2o. Elle ne peut point les récompenser plus convenablement qu'en admettant les fonctionnaires publics dans la Légion d'Honneur.

» 1o. Les services militaires, sans doute, ne peuvent être trop récompensés; quelques époques de notre révolution ajoutent à la valeur ordinaire de ces services une valeur inappréciable, si on se rappelle que les armées pendant longtemps ont soutenu seules la gloire de la France, tandis qu'au dedans la discorde insatiable dévorait jusqu'aux familles des défenseurs de la patrie en ces temps où un esprit ennemi régnait dans le sein de la cité, on eût dit que l'esprit national avait reflué tout entier sur nos frontières.

» Toutefois les armées auraient vaincu inutilement si l'affreuse discorde avait continué à dominer parmi nous; si le courage civil n'avait point animé ceux qui mirent un terme aux fureurs politiques, on ne peut se le dissimuler, nos armées auraient en vain couvert l'Allemagne et l'Italie de leurs trophées. Depuis longtemps elles marchaient de conquête en conquête; leurs exploits gigantesques frappaient l'univers d'étonnement, et rendaient à la patrie l'espérance et la joie : cependant la paix s'éloignait devant leurs victoires; elle s'éloignait parce que nos désordres civils n'offraient aucune garantie à nos voisins; parce que, les peuples craignant pour eux-mêmes la contagion révolutionnaire qui nous dévorait, toute communication ouverte avec nous leur paraissait fatale. Pour atteindre la paix, l'ordre intérieur était une victoire nécessaire à laquelle toutes les autres conquêtes ne pouvaient point suppléer; et devant cette grande considération les services civils prennent un caractère si auguste, que leur récompense devient aussi un devoir national et sacré.

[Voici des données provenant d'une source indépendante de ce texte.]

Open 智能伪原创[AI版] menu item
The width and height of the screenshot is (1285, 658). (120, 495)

» Mais pourquoi les diverses constitutions qui ont promis des récompenses militaires n'en promirent-elles point de civiles? » Ces promesses ayant été faites par des législateurs au nom du peuple qu'ils représentaient, il est facile de sentir pourquoi les services civils ne furent point inscrits dans la liste des récompenses. Certes, lorsque vous proclamâtes la reconnaissance nationale, vous voulûtes oublier qu'en révolution la carrière

politique est une lice où se livre un combat perpétuel; vous voulûtes l'oublier; cependant, chaque jour entourés de clameurs séditieuses, enveloppés de piéges perfides, ne combattiezvous pas chaque jour pour la République? Que de nuits mêmes, que de nuits passées en présence d'ennemis furieux, sur ces bancs où la proscription a choisi tant de victimes! Comme le champ de bataille, cette enceinte n'était pas couverte de poussière, baignée de sang; mais à cette porte s'aiguisaient les poignards, là se dressaient les échafauds!

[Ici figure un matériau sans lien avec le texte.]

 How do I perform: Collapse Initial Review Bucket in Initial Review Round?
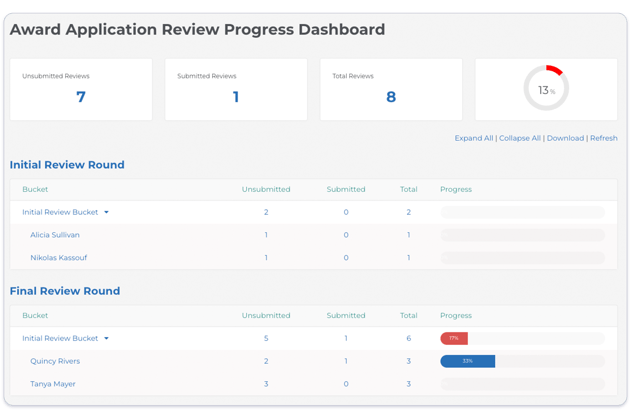[x=106, y=212]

» La mort que l'on trouve dans les camps est au moins honorable. Le fer, il est vrai, est quelquefois plus terrible que la mort; des blessures profondes laissent d'affreuses cicatrices; celui qui partit dans tout l'éclat de la jeunesse revient sous le toit paternel abattu, mutilé, se traînant avec peine que de larmes répandues sous le toit paternel! que de regrets! Mais à ces regrets succède une noble fierté ; les égards respectueux de tout ce qui l'environne adoucissent les maux du guerrier, et le sang qu'il a versé sur le champ de bataille produit du moins une gloire assurée.

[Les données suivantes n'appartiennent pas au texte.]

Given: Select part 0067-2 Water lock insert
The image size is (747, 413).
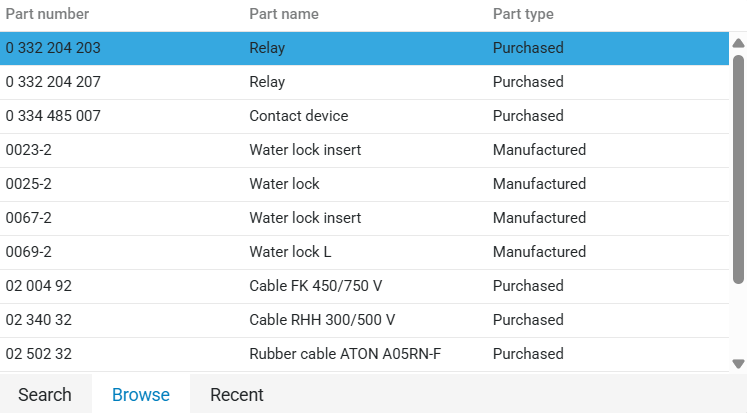Looking at the screenshot, I should pyautogui.click(x=364, y=218).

» Le sort des hommes publics est quelquefois plus terrible. Si nous opposons à ce tableau d'un guerrier mutilé le tableau d'une victime politique, si nous interrogeons la liste sanglante, si nous évoquons l'ombre d'un magistrat ou d'un législateur victime de la multitude ou de la tyrannie, quelle scène affreuse s'ouvre devant nous! Ici l'intrépide magistrat s'agite au milieu d'une foule égarée; il s'efforce de faire entendre sa voix; il montre à tous le signe auguste de sa puissance : mais ces forcenés, poussés par les furies, veulent du sang; le sang peut seul les satisfaire! Le magistrat s'oppose vainement à leur rage; assailli de tous côtés, il brave les injures, il brave les menaces; au péril de ses jours, il veut apaiser la révolte ; il veut au péril de ses jours sauver la victime qu'on poursuit ; il la couvre de son manteau, la presse contre son sein, et, percé de mille coups, il tombe avec elle expirant! Le magistrat a péri! Aura-t-il du moins un tombeau? Non, citoyens, pour lui point de tombeau, point d'honneurs, point de pompe funèbre pour lui! Ses membres déchirés, exécrable trophée d'une foule en délire, sont portés en triomphe jusque sur le seuil de sa demeure; ses amis osent à peine et en silence plaindre son sort; ils fuient devant ses restes! Il a trahi le peuple! s'écriet-on de tous côtés; il a trahi le peuple! et sa mémoire flétrie n'est pour sa famille que le présage sinistre d'une ruine prochaine!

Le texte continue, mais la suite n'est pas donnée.